Epitacio Pessoa/AE
Epitacio Pessoa/AE

Índio, o taxista que canta para clientes

Com mais de cem músicas registradas, ele usa as corridas para divulgar seu trabalho. Mas só solta voz para as mulheres

Valéria França, O Estado de S.Paulo

05 de maio de 2011 | 00h00

Imagine a situação. Você está em São Paulo, cidade com maior frota de táxis do Brasil - são 32.700 carros na ativa- e liga para uma empresa de radiotáxi. O veículo estaciona na porta de sua casa. Você entra e, após alguns quarteirões, descobre que o motorista gosta de cantar para os passageiros, exatamente como gondoleiros fazem na Itália.

O cenário é bem diferente do de Veneza, mas o taxista Nildo Guimarães, de 49 anos, mais conhecido como Índio, solta a voz sempre que tem uma brecha. "Só canto para mulher - é ruim cantar para homem -, mas antes faço um teste", explica. "Dou "bom dia" e, se a cliente nem responde, não abro mais a boca." Já se ela for simpática a conversa certamente acabará em cantoria.

Índio já escreveu e registrou cerca de 105 músicas. Duas estão no YouTube - com apenas 67 acessos. No carro, ele carrega vários CDs com arranjos elaborados em estúdios profissionais. "Entendo de música, mas não sei tocar.
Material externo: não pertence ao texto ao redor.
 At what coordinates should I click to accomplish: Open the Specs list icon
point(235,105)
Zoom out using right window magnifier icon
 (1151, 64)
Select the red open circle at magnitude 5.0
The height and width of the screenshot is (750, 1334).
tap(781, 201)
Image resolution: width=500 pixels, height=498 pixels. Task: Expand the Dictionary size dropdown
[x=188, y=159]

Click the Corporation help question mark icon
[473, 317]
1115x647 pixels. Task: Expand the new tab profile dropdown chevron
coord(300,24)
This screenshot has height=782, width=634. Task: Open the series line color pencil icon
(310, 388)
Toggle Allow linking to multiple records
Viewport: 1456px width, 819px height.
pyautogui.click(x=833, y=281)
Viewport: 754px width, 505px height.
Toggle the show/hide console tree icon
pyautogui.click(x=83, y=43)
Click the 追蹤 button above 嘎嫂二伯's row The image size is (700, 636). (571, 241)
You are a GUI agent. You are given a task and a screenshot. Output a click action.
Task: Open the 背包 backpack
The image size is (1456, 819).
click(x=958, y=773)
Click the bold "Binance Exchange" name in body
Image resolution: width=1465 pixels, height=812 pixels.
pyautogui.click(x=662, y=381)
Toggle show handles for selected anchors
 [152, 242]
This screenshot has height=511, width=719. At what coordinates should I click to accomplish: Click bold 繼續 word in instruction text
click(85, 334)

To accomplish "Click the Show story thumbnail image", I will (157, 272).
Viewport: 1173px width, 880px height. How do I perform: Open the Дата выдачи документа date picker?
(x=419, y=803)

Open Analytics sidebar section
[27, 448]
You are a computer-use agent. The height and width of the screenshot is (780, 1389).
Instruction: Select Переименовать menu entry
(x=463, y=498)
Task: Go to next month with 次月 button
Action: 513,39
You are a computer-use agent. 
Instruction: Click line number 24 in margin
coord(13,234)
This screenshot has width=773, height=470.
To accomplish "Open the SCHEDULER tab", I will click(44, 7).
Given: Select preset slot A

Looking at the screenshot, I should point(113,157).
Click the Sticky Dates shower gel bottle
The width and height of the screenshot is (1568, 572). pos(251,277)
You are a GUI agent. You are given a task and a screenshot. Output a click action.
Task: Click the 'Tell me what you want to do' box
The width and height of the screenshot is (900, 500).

Por isso, pago para fazerem e gravarem os arranjos."

Ele se considera bom compositor, mas um cantor de voz fraca. "Não vou deixar meu trabalho na estante. O jeito é sair cantando para os passageiros divulgarem meu trabalho. Tem gente que me chama de artista. Tem gente que não gosta."

A ideia de começar a compor surgiu há dez anos. "Estava no carro escutando rádio, quando ouvi que pessoas inteligentes não copiam, constroem." Índio ficou pensando nisso o dia inteiro. Desde menino, ele tem o hábito de cantar no banheiro músicas que caíram no gosto popular. "Então tive um estalo. Achei que deveria compor."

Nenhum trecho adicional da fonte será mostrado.